Model Deployment

Overview

After compilation, models need to be deployed to the Modalix device for execution. The ModelSDK container provides the llima-deploy utility to streamline this process:

sima-user@docker-image-id:/home/docker$ llima-deploy <source_directory> <destination_directory>

Where:

source_directory - Path to the compiled model directory (contains sima_files/ with devkit/ and mpk/ subdirectories)
destination_directory - Target directory on the Modalix device (or local path for rsync deployment)

When you run this command, the deployment tool performs three key steps:

Validates that the source directory contains required files (sima_files/devkit/ and sima_files/mpk/)
Extracts ELF files from MPK archives (*.tar.gz)
Syncs the following to the destination using rsync: - devkit/ - Runtime orchestration files - elf_files/ - Extracted binary files

The tool uses rsync internally for efficient file transfer and will skip files that are already up-to-date.

Requirements

Warning

rsync must be installed before deployment!

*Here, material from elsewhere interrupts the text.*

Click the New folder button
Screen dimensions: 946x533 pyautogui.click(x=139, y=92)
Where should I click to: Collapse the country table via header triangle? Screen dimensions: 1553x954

The deployment tool will not work without rsync installed in your ModelSDK container. Please complete the installation steps below before attempting to deploy any models.

Before using the deployment tool, ensure that rsync is installed in your ModelSDK container. The deployment tool depends on rsync for efficient file synchronization. Inside the ModelSDK container, run:

$ sudo apt-get update
$ sudo apt-get install rsync

To verify rsync is installed correctly, run:

$ rsync --version

Deployment Workflow

After compiling your model with llima-compile, you’ll have a directory structure like:

Llama-3.2-3B-Instruct_out/
├── onnx_files/
└── sima_files/
    ├── devkit/
    └── mpk/

To deploy this to the Modalix device, you have two options:

Option A: Direct deployment to Modalix device

If your host machine has network access to the Modalix device:

sima-user@docker-image-id:/home/docker$ llima-deploy Llama-3.2-3B-Instruct_out sima@192.168.1.20:/media/nvme/llima/llama3_2

Option B: Deploy to local directory for manual transfer

sima-user@docker-image-id:/home/docker$ llima-deploy Llama-3.2-3B-Instruct_out llama3_2
sima-user@docker-image-id:/home/docker$ scp -r llama3_2 sima@192.168.1.20:/media/nvme/llima/

Note

Replace 192.168.1.20 with the actual IP address of your Modalix device, if it was changed.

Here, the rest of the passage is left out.